I considered brushing his teeth/getting special treats for him. I got him a hard nylong bone last week with hard rubber nubs in the middle, but he doesnt use it. 
so my question is: Is it safe to get him put under to get his teeth cleaned at his age, or should I just try the brushing and toys?


----------



## Shalva (Mar 23, 2007)

personally I would try brushing and stuff first..... but if he has to be put under for soemthing else then I would have his teeth cleaned at the same time..... what did your vet say about the teeth cleaning??


----------



## xpierced_goddessx (Jan 5, 2008)

I have not brought my dog to this vet before, I just started going to him a few months ago after an unfortunate incident with one of my cats. Last time Daytona went to the vet was last January I believe to get his shots, and the vet sai dhe got a shot that would last 3 years (Said it was some sort of new thing) So they have not seen his teeth. I asked the person at the counter about teeth cleaning with an older dog and asked the difference between the groomer doing it and the vet doing it because the groomer wanted to do it for only 50 dollars compared to 200 at the vet. (I know the difference now, and wont go to the groomer for it)
I tried brushing his teeth today with an old tooth brush but it doesnt seem to be making any difference at all. I didnt use toothpaste, I know you cant use human toothpaste for dogs, I might try the flavoured stuff for dogs.


----------



## briteday (Feb 10, 2007)

There are pros and cons to both sides.

Not having his teeth cleaned may mean a painful abcess could form around an infected tooth. And if he loses enough teeth it may shorten his lifespan by limiting his food choices. Also, the bacteria that forms plaque is known to cause infections in the bloodstream and MAYBE (I said maybe as the research can still be fuzzy) cause some heart/kidney problems.

Since I have older dogs I understand your hesitation to give them anesthesia a this age. So that is a consideration. And if the dog doesn't seem to be in any distress...

I'm not sure there is much you can do for your dog yourself, at this point. You can try different types of RAW bones (never cooked bones) to see if he will gnaw on them. I would try bones with a bit of meat left on them so he has something to work for by gnawing. You can also get a toothbrush and some toothpaste for dogs (never use human toothpaste) and brush his teeth before bed each night. Have the vet demonstrate the angle of the brush, how to get all the teeth, how much toothpaste to use, and general techniwue for maximum effectiveness.

and I'm with Shalva...if the dog has to be put under for anything else consider getting the dental done at the same time. Your vet could also run some bloodwork to find out if your dog is healthy enough to have anesthesia.


----------



## xpierced_goddessx (Jan 5, 2008)

I think Ill try the raw bones, I have heard they are safe for dogs, and not cooked bones. They sell them specially for dogs at a nearby grocery store. 
Are you sure these are perfectly safe though?

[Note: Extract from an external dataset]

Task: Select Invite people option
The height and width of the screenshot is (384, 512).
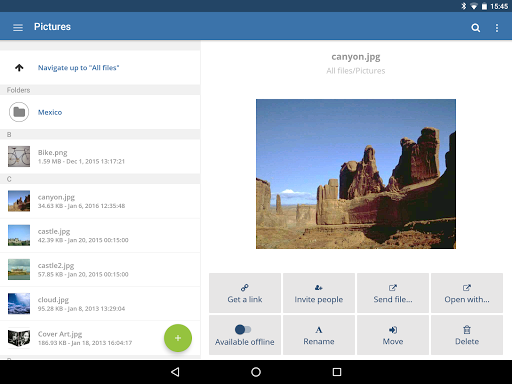Action: click(319, 293)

I just want to make sure nothing could hurt him. 
He seems to be in great shape for a 10 year old dog. People see him and think he is a puppy. I asked a friend at work when I was walking him one day how old she thought he was. She said 3 or 4. He is very energetic and playful, so I really dont consider him a senior dog.


----------



## Annamarie (Oct 14, 2007)

i would try giving him bones and using dog toothpaste. it has enzymes which break down the tartar, as often as you can brush his teeth it will help. most people do it once a week but every day is best. there are also dog dental chews which they can chew and are safe to eat which also have enzymes to break down tartar. I give my min pin 1/4 of one called twistix every day. 

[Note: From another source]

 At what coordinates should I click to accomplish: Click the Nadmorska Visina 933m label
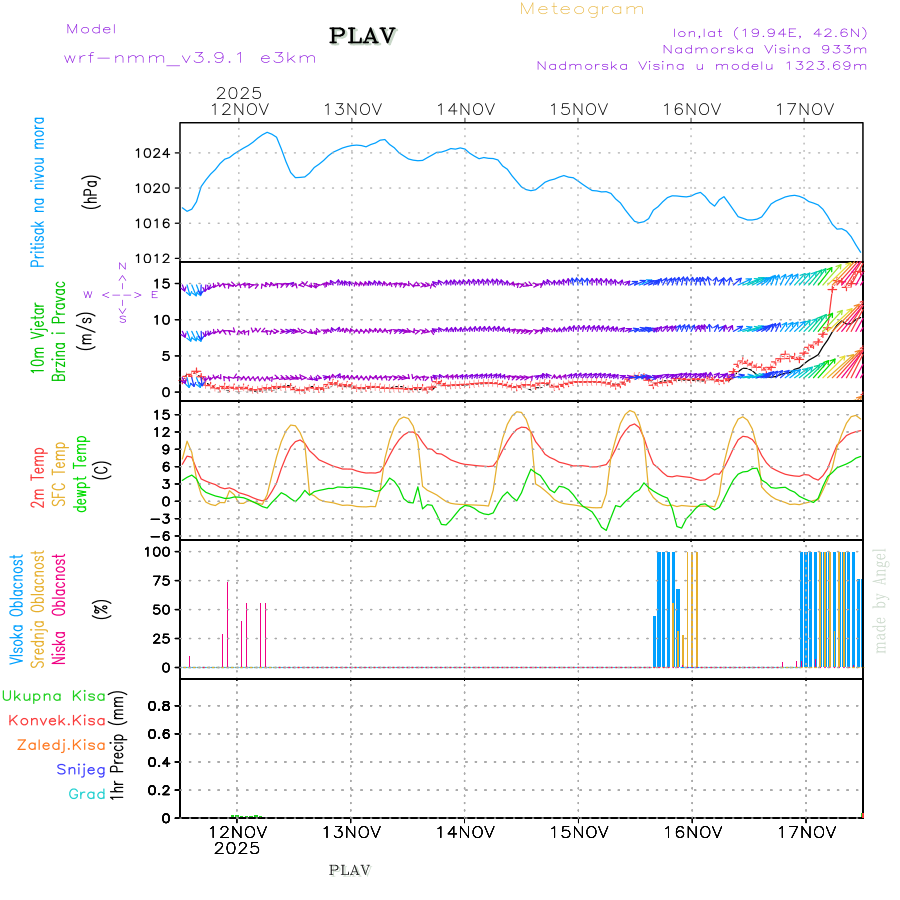tap(764, 48)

if his teeth do need to be scaled, try to find a vet or a private company that will scale and polish his teeth without putting him under if you can. I'm lucky to have one down the street and another 20 minutes away that will do it without anesthetic.


----------



## vabird (Jun 5, 2007)

If there is a lot of tartar brushing, bones, or chew toys is not going to remove it. Only your vet can tell you how much dental disease there is. They can also talk to you about the risks of anesthesia in your older dog. Ask them what precautions they use for older dogs. They absolutely should run a cbc and chem panel for bloodwork. For me, 11 is not that old. I routinely anesthetize 14 year olds and up for dentals. You may want to consider having the dental done now and continuing your teeth brushing to prevent having to have a dental done when he is older. 
A dental done without anesthesia is purely cosmetic. It does not address the disease at all. It is a waste of money in my opinion.


----------



## ChrissyBz (Aug 10, 2007)

xpierced_goddessx said:


> I think Ill try the raw bones, I have heard they are safe for dogs, and not cooked bones. They sell them specially for dogs at a nearby grocery store.
> Are you sure these are perfectly safe though? I just want to make sure nothing could hurt him.
> He seems to be in great shape for a 10 year old dog. People see him and think he is a puppy. I asked a friend at work when I was walking him one day how old she thought he was. She said 3 or 4. He is very energetic and playful, so I really dont consider him a senior dog.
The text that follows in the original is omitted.